--- REQUESTS ---
(1) From the maze generator page, copy the passage starting with "Puzzle-fans" and going on through "Download the PDF.".
(2) List the groups of people that the maze generator page says the maze is for.
(3) In the worked example on the maze generator page, in which room does the START door sit?

--- DOCUMENT SECTION ---
----
Who this maze is for
Children
Children who enjoy "escape the building" themes and storybook puzzles.
Parents
A fresh printable puzzle that feels different from the usual grid mazes.
Teachers
Great for geometry, map-reading, and spatial-reasoning starters.
Puzzle-fans
Solvers who enjoy map-like puzzles and floor-plan logic will enjoy the look and feel.
How to use the tool
- Pick a room count. Start around 12 for a gentle floor plan.
- Turn Include solution on if you want the guidance instruction line.
- Optionally set a seed.
- Choose A4 or US Letter paper.
- Click Generate and preview the page.
- Download the PDF.
Worked example
Suppose a Year 4 teacher wants a geometry-linked puzzle. Pick Rooms: 16, Include solution: off, Paper: A4. The generator splits the page into 16 rectangular rooms of varying sizes and punches a door into each shared wall. The START door sits in the top-left room, the FINISH door sits in the bottom-right. Pupils trace a route through about eight rooms, marking each doorway as they pass. Follow up with a lesson on labelling rooms and counting areas.
Methodology
The generator uses a recursive rectangular splitter. It begins with the page as one large room, then repeatedly picks a random room, chooses a vertical or horizontal split, and divides the room into two smaller rectangles. Each newly created shared wall gets a single random door punched into it. The process stops when the target room count is reached. Because every split introduces exactly one door, rooms always form a connected graph.
----
--- AVAILABLE DATA ---
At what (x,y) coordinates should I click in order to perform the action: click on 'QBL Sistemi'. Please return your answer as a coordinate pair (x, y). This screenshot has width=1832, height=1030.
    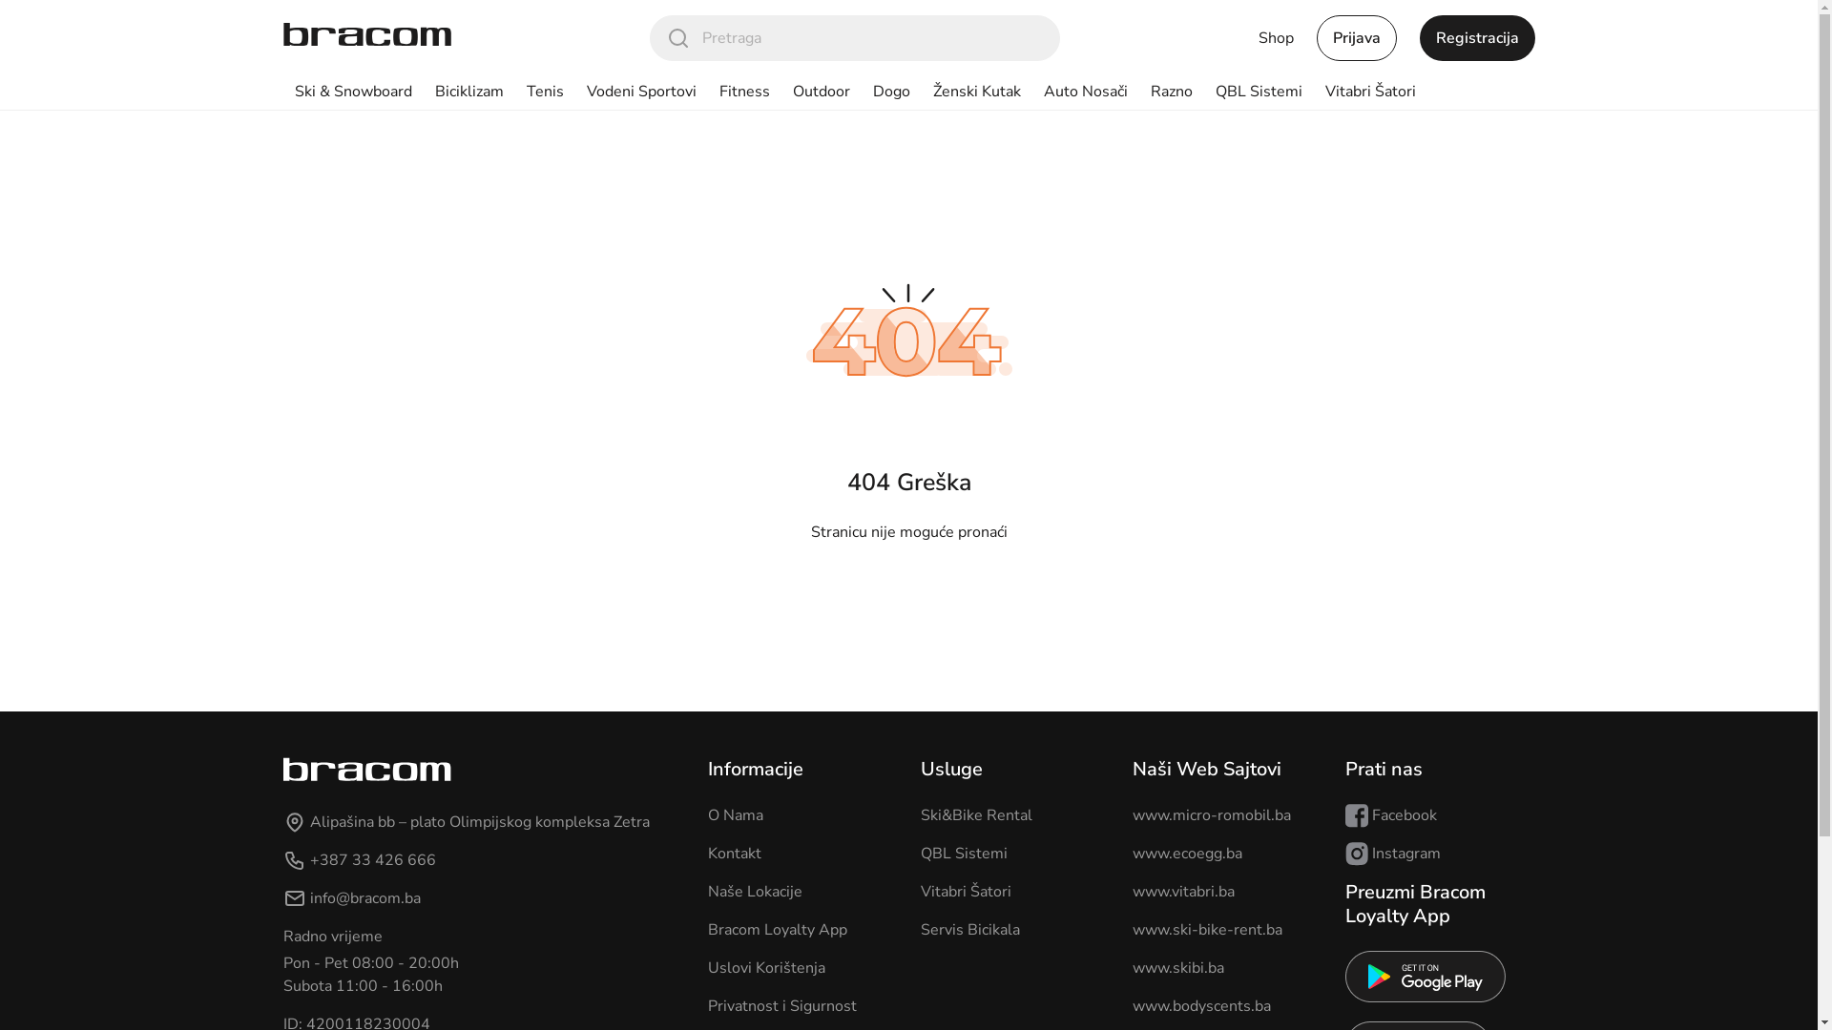
    Looking at the image, I should click on (1258, 92).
----
--- ANSWERS FOR THIS EXERCISE ---
(1)
Puzzle-fans
Solvers who enjoy map-like puzzles and floor-plan logic will enjoy the look and feel.
How to use the tool
- Pick a room count. Start around 12 for a gentle floor plan.
- Turn Include solution on if you want the guidance instruction line.
- Optionally set a seed.
- Choose A4 or US Letter paper.
- Click Generate and preview the page.
- Download the PDF.

(2) Children, Parents, Teachers, Puzzle-fans

(3) The START door sits in the top-left room.